§ **Work instructions**: Could you return all of the data exactly as given?

§ **Collected data**:
-*-

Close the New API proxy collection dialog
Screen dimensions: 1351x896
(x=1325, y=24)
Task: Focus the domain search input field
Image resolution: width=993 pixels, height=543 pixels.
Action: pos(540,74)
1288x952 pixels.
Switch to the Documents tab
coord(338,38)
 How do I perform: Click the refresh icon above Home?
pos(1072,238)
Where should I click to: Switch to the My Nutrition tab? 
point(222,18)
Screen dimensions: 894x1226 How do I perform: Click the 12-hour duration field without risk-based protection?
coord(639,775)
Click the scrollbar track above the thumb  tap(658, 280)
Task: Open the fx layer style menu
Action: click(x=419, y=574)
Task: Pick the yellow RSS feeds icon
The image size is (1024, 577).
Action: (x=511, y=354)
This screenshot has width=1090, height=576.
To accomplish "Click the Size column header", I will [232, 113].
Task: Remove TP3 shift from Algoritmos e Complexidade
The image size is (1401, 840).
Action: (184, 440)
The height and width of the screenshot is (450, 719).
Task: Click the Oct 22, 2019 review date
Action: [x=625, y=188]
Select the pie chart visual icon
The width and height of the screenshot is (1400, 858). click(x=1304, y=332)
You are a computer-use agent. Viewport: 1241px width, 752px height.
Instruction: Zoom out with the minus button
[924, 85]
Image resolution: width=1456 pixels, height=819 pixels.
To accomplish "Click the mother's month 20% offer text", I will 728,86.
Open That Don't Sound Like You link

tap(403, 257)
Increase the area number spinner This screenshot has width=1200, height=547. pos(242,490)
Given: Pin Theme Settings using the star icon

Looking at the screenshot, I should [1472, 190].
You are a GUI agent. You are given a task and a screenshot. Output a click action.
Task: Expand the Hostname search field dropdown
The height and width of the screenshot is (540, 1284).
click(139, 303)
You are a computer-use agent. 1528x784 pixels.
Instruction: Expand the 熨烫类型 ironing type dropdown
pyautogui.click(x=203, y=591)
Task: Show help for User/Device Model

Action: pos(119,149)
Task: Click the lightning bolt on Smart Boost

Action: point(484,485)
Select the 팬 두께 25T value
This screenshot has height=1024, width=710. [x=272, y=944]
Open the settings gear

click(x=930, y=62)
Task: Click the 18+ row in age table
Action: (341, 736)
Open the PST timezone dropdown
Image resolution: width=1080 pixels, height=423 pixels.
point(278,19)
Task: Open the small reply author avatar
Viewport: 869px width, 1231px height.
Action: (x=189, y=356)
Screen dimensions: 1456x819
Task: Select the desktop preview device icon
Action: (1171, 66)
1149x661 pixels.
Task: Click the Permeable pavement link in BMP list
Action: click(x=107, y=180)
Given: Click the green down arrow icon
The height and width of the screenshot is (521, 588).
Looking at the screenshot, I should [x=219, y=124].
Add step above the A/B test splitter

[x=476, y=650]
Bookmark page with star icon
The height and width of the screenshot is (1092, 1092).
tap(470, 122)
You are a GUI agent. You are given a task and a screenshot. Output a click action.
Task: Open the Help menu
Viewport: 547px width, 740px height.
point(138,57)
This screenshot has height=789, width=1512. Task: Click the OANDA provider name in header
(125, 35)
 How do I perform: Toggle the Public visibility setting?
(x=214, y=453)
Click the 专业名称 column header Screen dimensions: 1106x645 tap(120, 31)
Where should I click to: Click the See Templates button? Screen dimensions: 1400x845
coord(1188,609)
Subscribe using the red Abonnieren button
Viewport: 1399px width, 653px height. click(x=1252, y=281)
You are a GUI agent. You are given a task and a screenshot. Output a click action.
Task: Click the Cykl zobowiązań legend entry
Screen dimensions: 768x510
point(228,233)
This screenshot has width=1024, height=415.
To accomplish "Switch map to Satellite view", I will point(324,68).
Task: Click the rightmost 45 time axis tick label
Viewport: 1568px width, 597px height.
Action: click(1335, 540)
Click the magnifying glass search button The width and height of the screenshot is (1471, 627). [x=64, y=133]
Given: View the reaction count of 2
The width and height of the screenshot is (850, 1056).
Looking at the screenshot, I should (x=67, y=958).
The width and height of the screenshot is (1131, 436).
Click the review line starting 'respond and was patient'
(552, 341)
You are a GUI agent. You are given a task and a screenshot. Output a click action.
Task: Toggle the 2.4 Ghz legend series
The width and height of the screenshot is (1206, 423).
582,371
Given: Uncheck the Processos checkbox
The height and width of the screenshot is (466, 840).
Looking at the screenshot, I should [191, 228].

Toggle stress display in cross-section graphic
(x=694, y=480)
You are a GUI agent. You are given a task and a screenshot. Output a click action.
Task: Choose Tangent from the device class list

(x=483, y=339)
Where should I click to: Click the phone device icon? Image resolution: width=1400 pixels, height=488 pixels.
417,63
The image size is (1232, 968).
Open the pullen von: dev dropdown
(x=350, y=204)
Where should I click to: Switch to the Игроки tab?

-*-

§ **Solution**:
Close the New API proxy collection dialog
Screen dimensions: 1351x896
(x=1325, y=24)
Task: Focus the domain search input field
Image resolution: width=993 pixels, height=543 pixels.
Action: pos(540,74)
1288x952 pixels.
Switch to the Documents tab
coord(338,38)
 How do I perform: Click the refresh icon above Home?
pos(1072,238)
Where should I click to: Switch to the My Nutrition tab? 
point(222,18)
Screen dimensions: 894x1226 How do I perform: Click the 12-hour duration field without risk-based protection?
coord(639,775)
Click the scrollbar track above the thumb  tap(658, 280)
Task: Open the fx layer style menu
Action: click(x=419, y=574)
Task: Pick the yellow RSS feeds icon
The image size is (1024, 577).
Action: (x=511, y=354)
This screenshot has width=1090, height=576.
To accomplish "Click the Size column header", I will [232, 113].
Task: Remove TP3 shift from Algoritmos e Complexidade
The image size is (1401, 840).
Action: (184, 440)
The height and width of the screenshot is (450, 719).
Task: Click the Oct 22, 2019 review date
Action: [x=625, y=188]
Select the pie chart visual icon
The width and height of the screenshot is (1400, 858). click(x=1304, y=332)
You are a computer-use agent. Viewport: 1241px width, 752px height.
Instruction: Zoom out with the minus button
[924, 85]
Image resolution: width=1456 pixels, height=819 pixels.
To accomplish "Click the mother's month 20% offer text", I will 728,86.
Open That Don't Sound Like You link

tap(403, 257)
Increase the area number spinner This screenshot has width=1200, height=547. pos(242,490)
Given: Pin Theme Settings using the star icon

Looking at the screenshot, I should [1472, 190].
You are a GUI agent. You are given a task and a screenshot. Output a click action.
Task: Expand the Hostname search field dropdown
The height and width of the screenshot is (540, 1284).
click(139, 303)
You are a computer-use agent. 1528x784 pixels.
Instruction: Expand the 熨烫类型 ironing type dropdown
pyautogui.click(x=203, y=591)
Task: Show help for User/Device Model

Action: pos(119,149)
Task: Click the lightning bolt on Smart Boost

Action: point(484,485)
Select the 팬 두께 25T value
This screenshot has height=1024, width=710. [x=272, y=944]
Open the settings gear

click(x=930, y=62)
Task: Click the 18+ row in age table
Action: (341, 736)
Open the PST timezone dropdown
Image resolution: width=1080 pixels, height=423 pixels.
point(278,19)
Task: Open the small reply author avatar
Viewport: 869px width, 1231px height.
Action: (x=189, y=356)
Screen dimensions: 1456x819
Task: Select the desktop preview device icon
Action: (1171, 66)
1149x661 pixels.
Task: Click the Permeable pavement link in BMP list
Action: click(x=107, y=180)
Given: Click the green down arrow icon
The height and width of the screenshot is (521, 588).
Looking at the screenshot, I should [x=219, y=124].
Add step above the A/B test splitter

[x=476, y=650]
Bookmark page with star icon
The height and width of the screenshot is (1092, 1092).
tap(470, 122)
You are a GUI agent. You are given a task and a screenshot. Output a click action.
Task: Open the Help menu
Viewport: 547px width, 740px height.
point(138,57)
This screenshot has height=789, width=1512. Task: Click the OANDA provider name in header
(125, 35)
 How do I perform: Toggle the Public visibility setting?
(x=214, y=453)
Click the 专业名称 column header Screen dimensions: 1106x645 tap(120, 31)
Where should I click to: Click the See Templates button? Screen dimensions: 1400x845
coord(1188,609)
Subscribe using the red Abonnieren button
Viewport: 1399px width, 653px height. click(x=1252, y=281)
You are a GUI agent. You are given a task and a screenshot. Output a click action.
Task: Click the Cykl zobowiązań legend entry
Screen dimensions: 768x510
point(228,233)
This screenshot has width=1024, height=415.
To accomplish "Switch map to Satellite view", I will point(324,68).
Task: Click the rightmost 45 time axis tick label
Viewport: 1568px width, 597px height.
Action: click(1335, 540)
Click the magnifying glass search button The width and height of the screenshot is (1471, 627). [x=64, y=133]
Given: View the reaction count of 2
The width and height of the screenshot is (850, 1056).
Looking at the screenshot, I should (x=67, y=958).
The width and height of the screenshot is (1131, 436).
Click the review line starting 'respond and was patient'
(552, 341)
You are a GUI agent. You are given a task and a screenshot. Output a click action.
Task: Toggle the 2.4 Ghz legend series
The width and height of the screenshot is (1206, 423).
582,371
Given: Uncheck the Processos checkbox
The height and width of the screenshot is (466, 840).
Looking at the screenshot, I should [191, 228].

Toggle stress display in cross-section graphic
(x=694, y=480)
You are a GUI agent. You are given a task and a screenshot. Output a click action.
Task: Choose Tangent from the device class list

(x=483, y=339)
Where should I click to: Click the phone device icon? Image resolution: width=1400 pixels, height=488 pixels.
417,63
The image size is (1232, 968).
Open the pullen von: dev dropdown
(x=350, y=204)
Where should I click to: Switch to the Игроки tab?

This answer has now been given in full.